Neil Strauss is given an assignment to write a proper book on the lines of a crude How-To-Lay-Girls-Guide. From that point he plunges into the pick-up cult, with the instinct of an author and the desperation of a single horny long-time-no-sex guy. Within two years, Style, Neil’s pickup alias, becomes the best pick-up artist there is.

But then, Neil, or Style if you prefer, had a mission and a job. He did not see pick-up as a be-all-end-all of his life. So he could draw lines and have control over his life unlike a lot of other people he met. And by drawing these lines he gives us a view into the pick-up society like an undercover journalist. True, Neil had become Style, but the Neil was never killed. In fact, Neil was the one who was really in control all the time. And it is Neil who wrote this fantastic book.

The book is extremely candid in its portrayal of everyone and everything. Being regarded as the best, and as someone who people actually looked up to in the community probably made it easier for Neil Strauss. But the credit for that too goes to the author. And the book traces the whole journey of Style from being a babe-repeller nerd to a master-Pick-up-Artist (mPUA) to being in love. The book talks about various characters that the author interacted with in this two year span from Tom Cruise and Britney Spears to other mPUAs and his students in The Game. It gives away the techniques used to pick-up girls, it gives the pickup lingo, it gives away the politicking in the community as it grew hundred-fold and it gives the hollowness that eventually hit Style in his quest for gaining the ability to lay girls at will. Neil Strauss writes about what is going on in his head at every single juncture. That makes a fantastically truthful autobiography for the reader.

The book is written amazingly. The colloquial nature of the book makes it even more appealing. The writer draws on some well placed quotes, his own high school poetry and the posts of the pick-up community members in their online chat-room. All of it is packaged brilliantly. At no point does the book become pedantic, or resentful or boring. This is how books ought to be written.

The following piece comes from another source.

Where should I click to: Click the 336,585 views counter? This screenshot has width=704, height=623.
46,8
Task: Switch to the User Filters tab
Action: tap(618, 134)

When I finished the book, the first thing I did was I googled some of the names in the book: Mystery, Tyler Durden, Ross Jefferies… and hell they all are for real. I ran into a gazillion pick-up sites. Looks like the whole pick-up thing is commoditized and commercialized beyond repair. That is what Neil himself realized and got out of the game.
In the end you learn a valuable lesson as a reader. Sure guys are sex-maniacs. And so what if such under-ground communities for pick-up training exist, they are really just fulfilling a market demand. The bottom line is how you present yourself that will make people, and girls, like you. You have to internalize a lot of things, because fake simply doesn’t work. That is a one page advice that you will find spread across the first half of the book. The rest of the book is simply about how messed up life can get if you take these things too seriously. Go ahead, read this book. It will teach as much about the contemporary life as a spiritual scripture might.